### THE TASK
The lines to extract run from the start of the records through the line with "You are a computer-use agent.", both ends included; drop the pictures.
*** Opening of RECORDS TO USE ***
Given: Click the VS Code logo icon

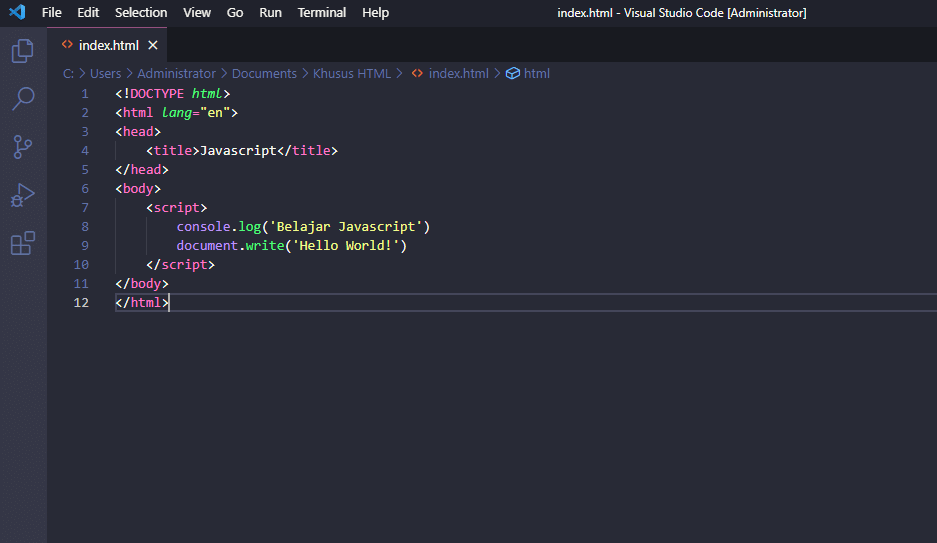Looking at the screenshot, I should point(17,13).
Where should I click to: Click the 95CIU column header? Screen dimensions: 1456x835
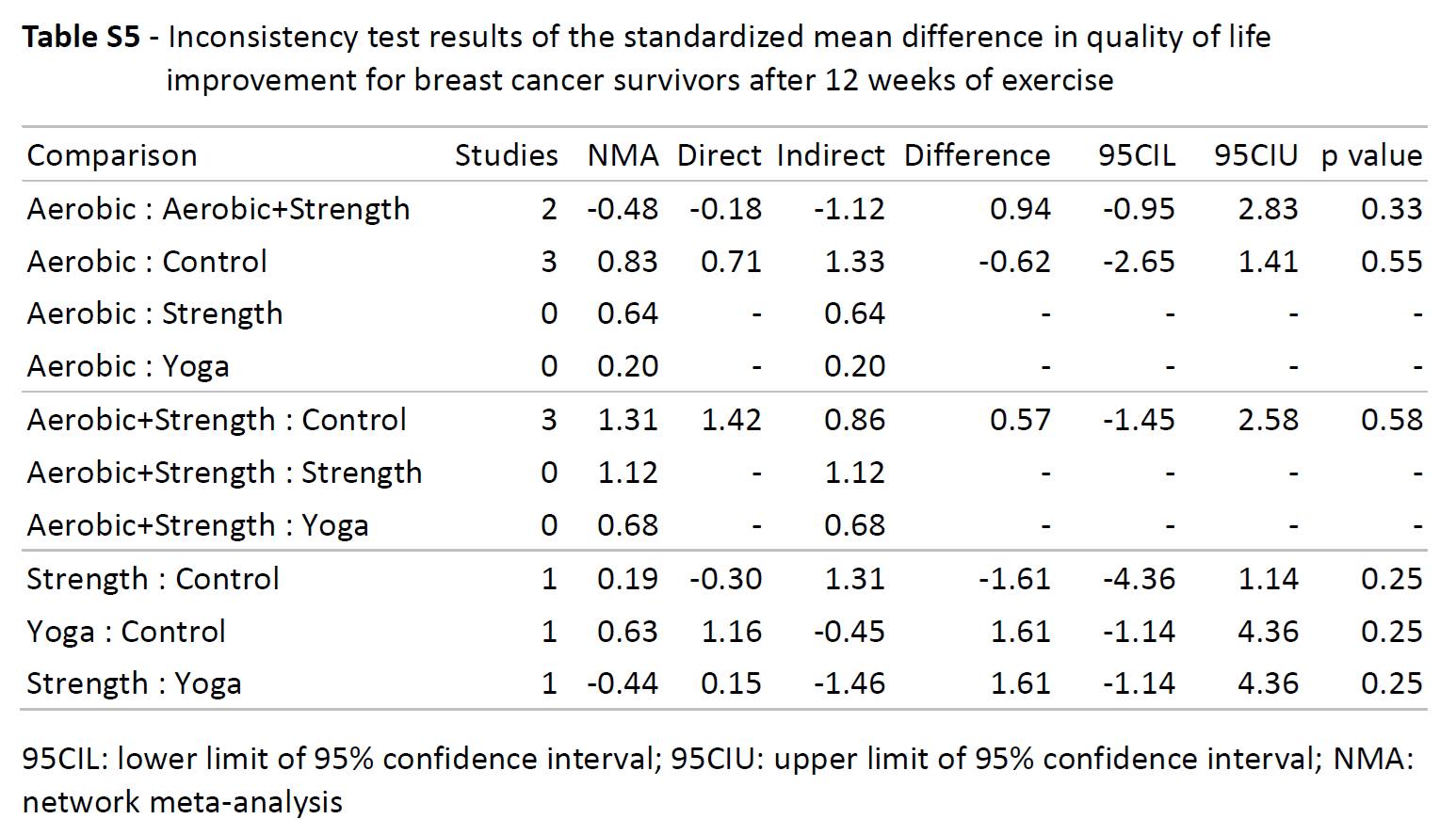[x=1255, y=155]
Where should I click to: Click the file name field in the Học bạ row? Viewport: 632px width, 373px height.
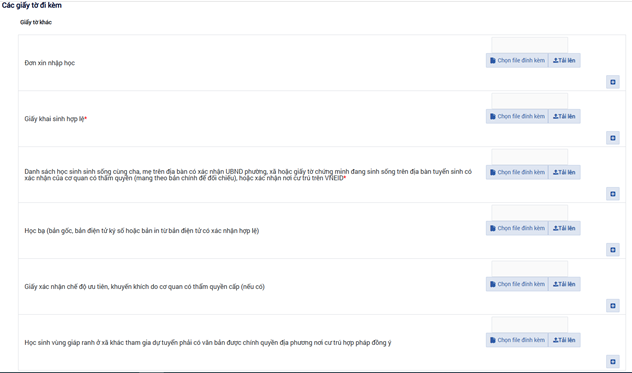click(x=530, y=213)
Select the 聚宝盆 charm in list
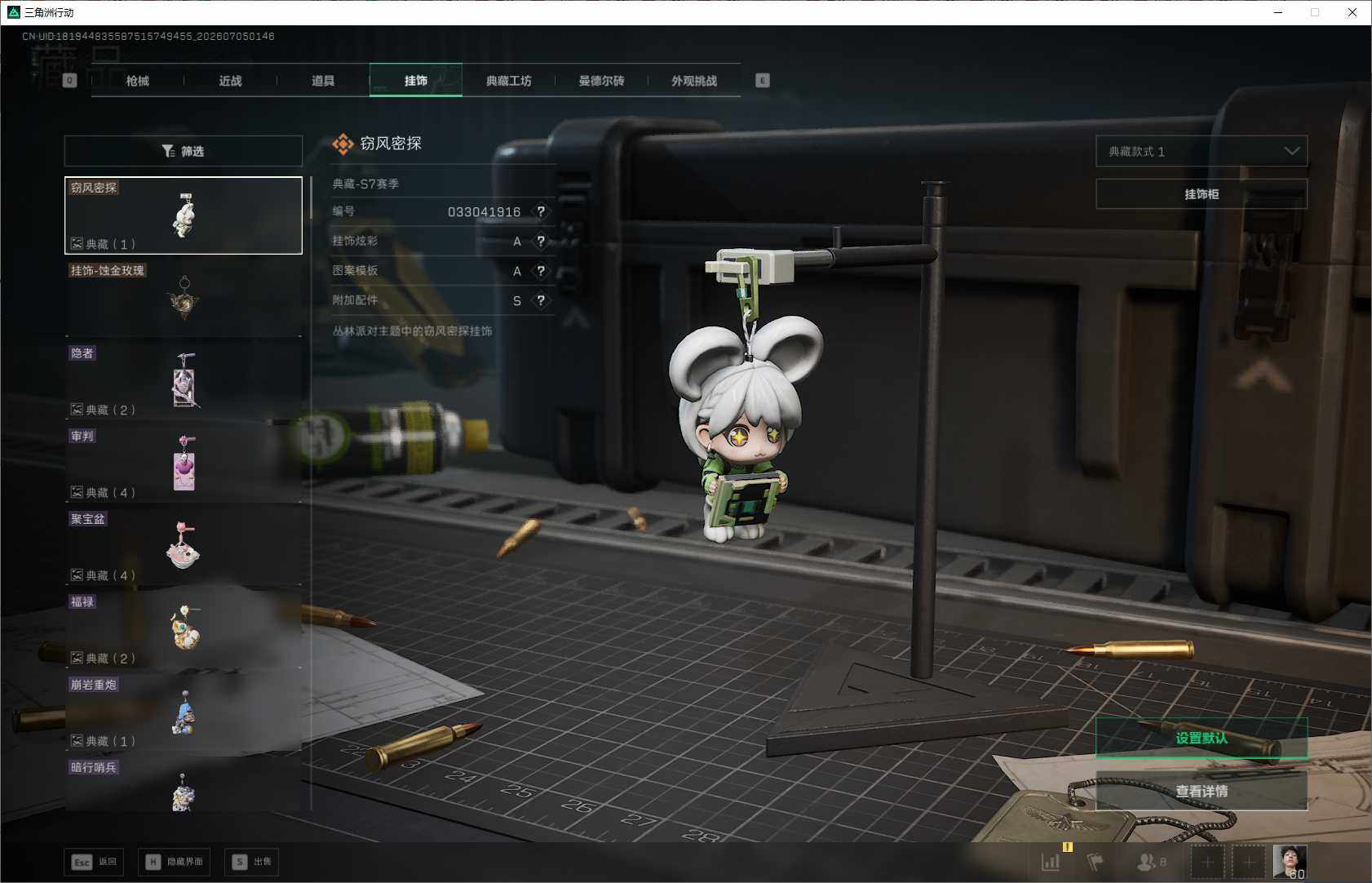This screenshot has width=1372, height=883. [184, 546]
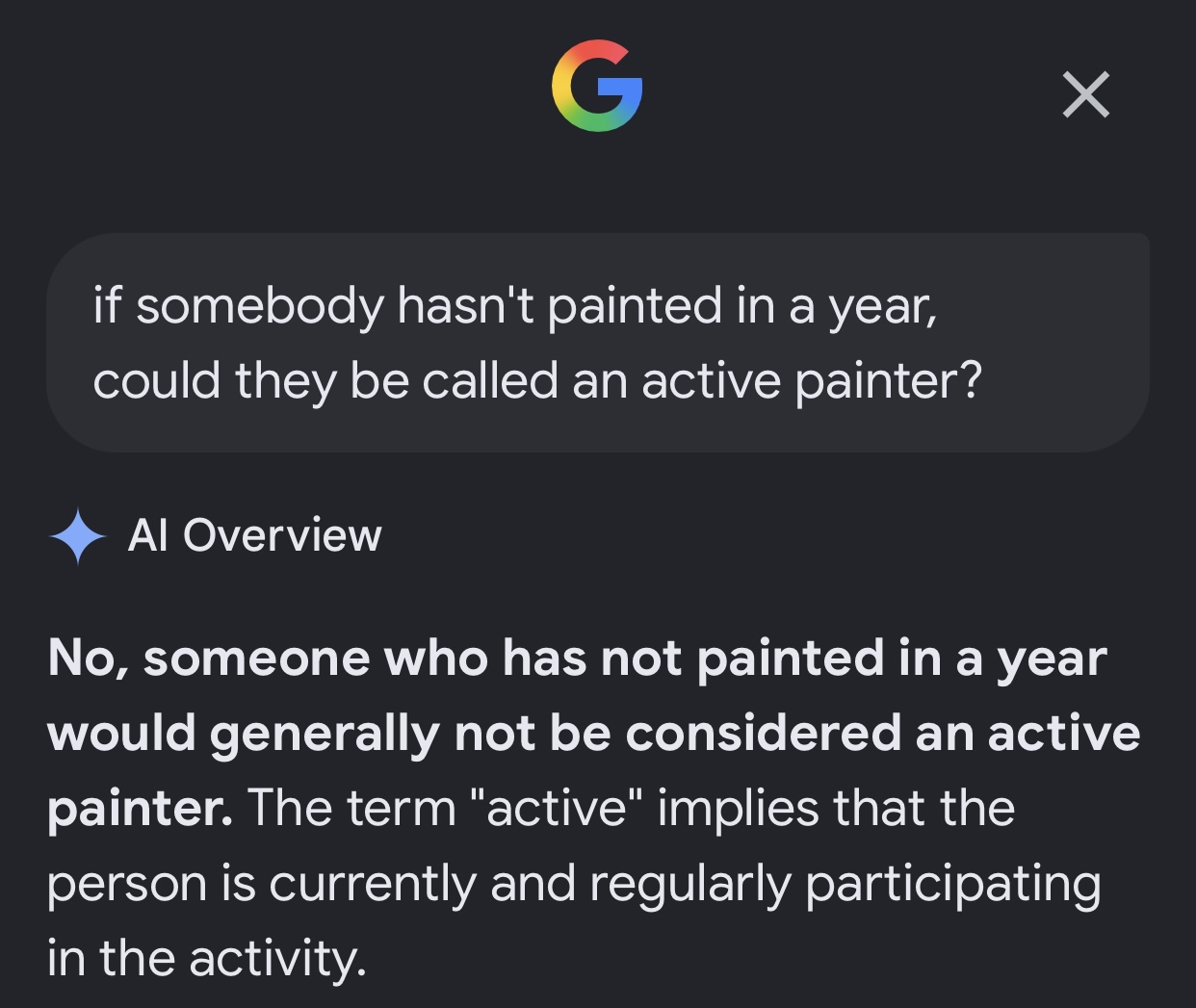Select the AI Overview label
This screenshot has width=1196, height=1008.
tap(254, 535)
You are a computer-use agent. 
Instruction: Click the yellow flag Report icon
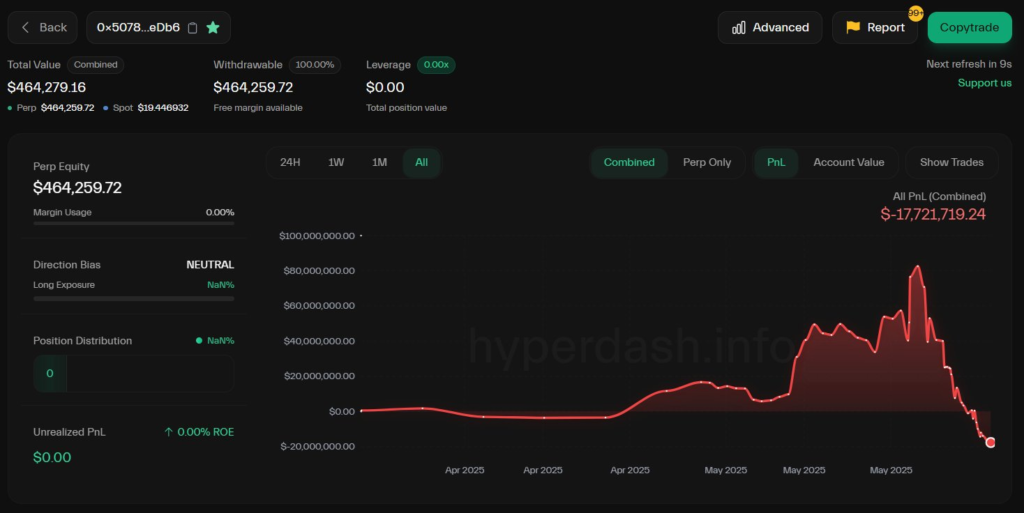click(853, 28)
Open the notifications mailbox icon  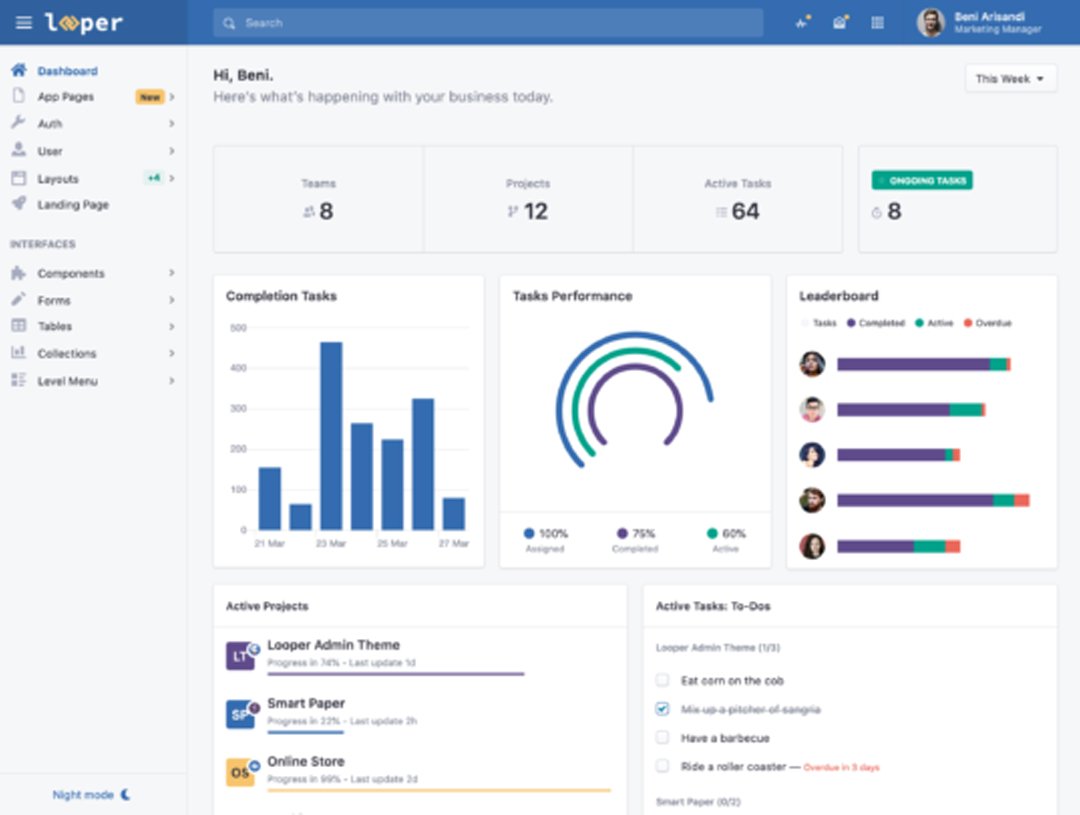(840, 23)
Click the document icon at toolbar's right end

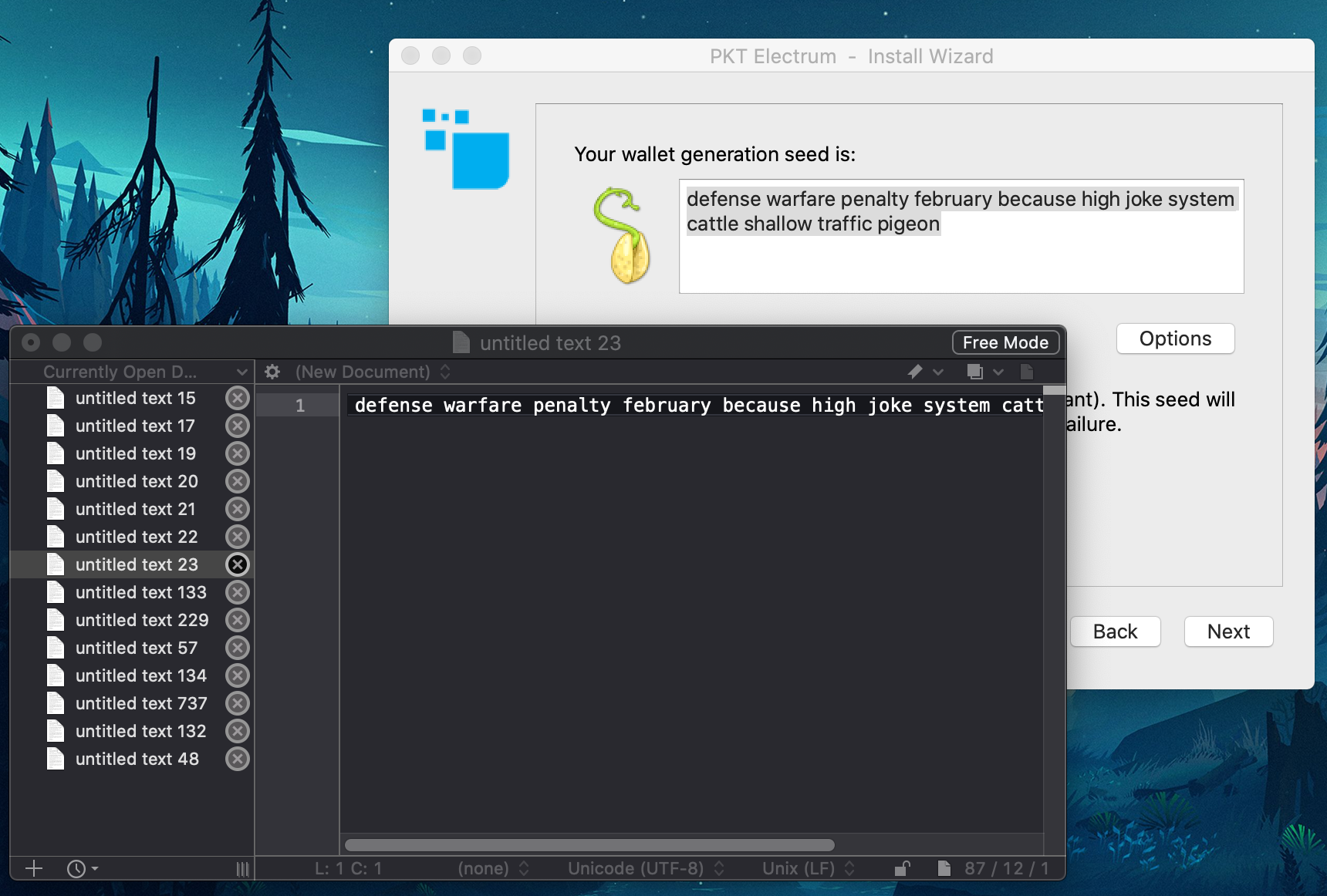[1027, 372]
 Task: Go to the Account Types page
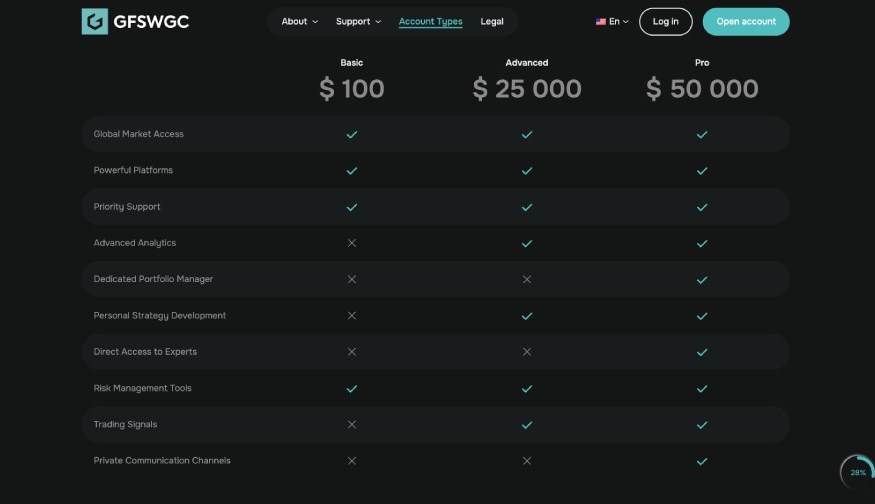(430, 21)
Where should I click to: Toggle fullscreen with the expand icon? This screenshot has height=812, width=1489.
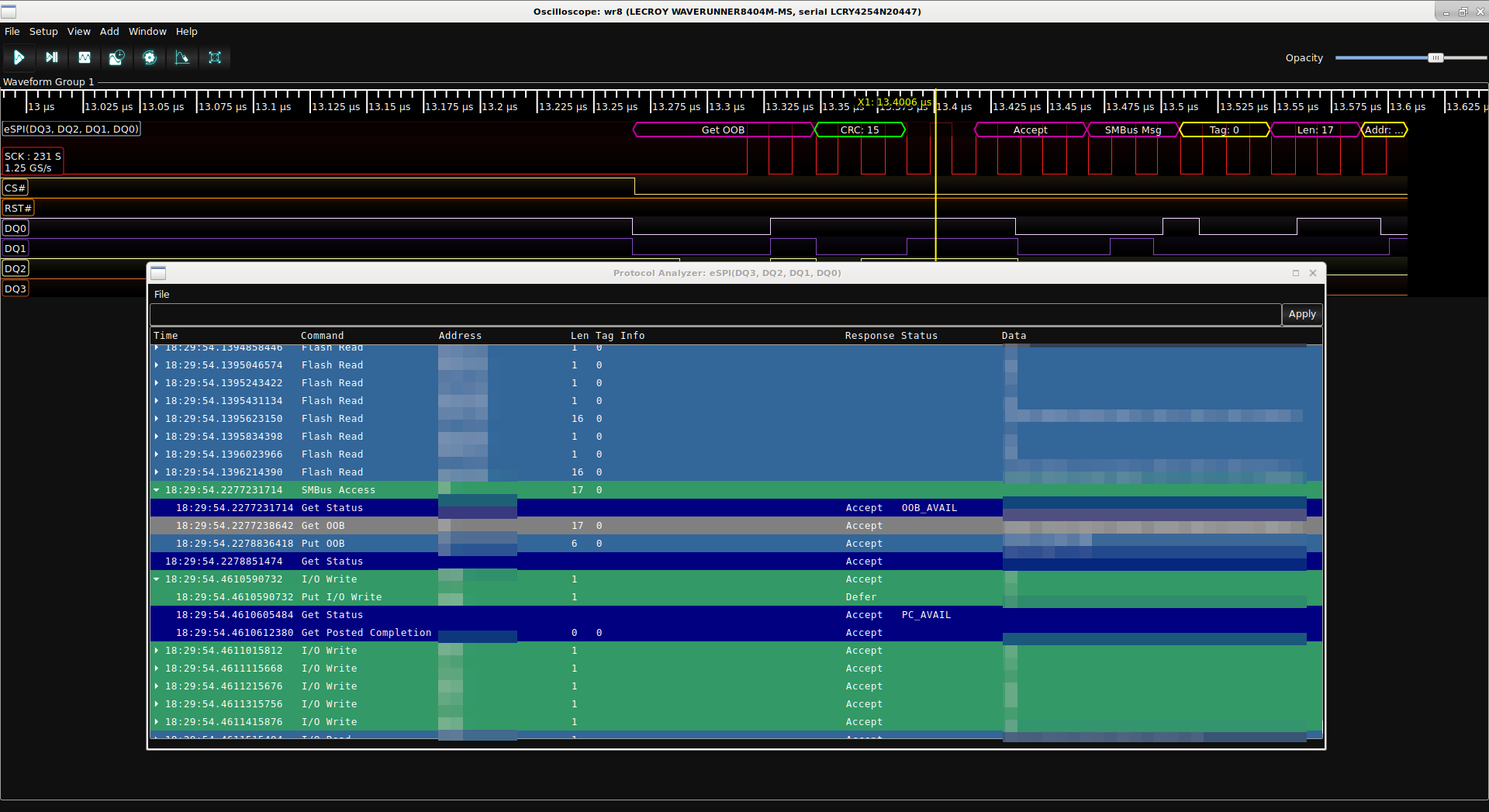pyautogui.click(x=215, y=57)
*** Close of RECORDS TO USE ***
### EXERCISE OUTPUT
Given: Click the VS Code logo icon

Looking at the screenshot, I should point(17,13).
Where should I click to: Click the 95CIU column header? Screen dimensions: 1456x835
[x=1255, y=155]
Where should I click to: Click the file name field in the Học bạ row? Viewport: 632px width, 373px height.
click(x=530, y=213)
Select the 聚宝盆 charm in list
This screenshot has width=1372, height=883. [184, 546]
Select the AI Overview label
This screenshot has width=1196, height=1008.
tap(254, 535)
You are a computer-use agent. 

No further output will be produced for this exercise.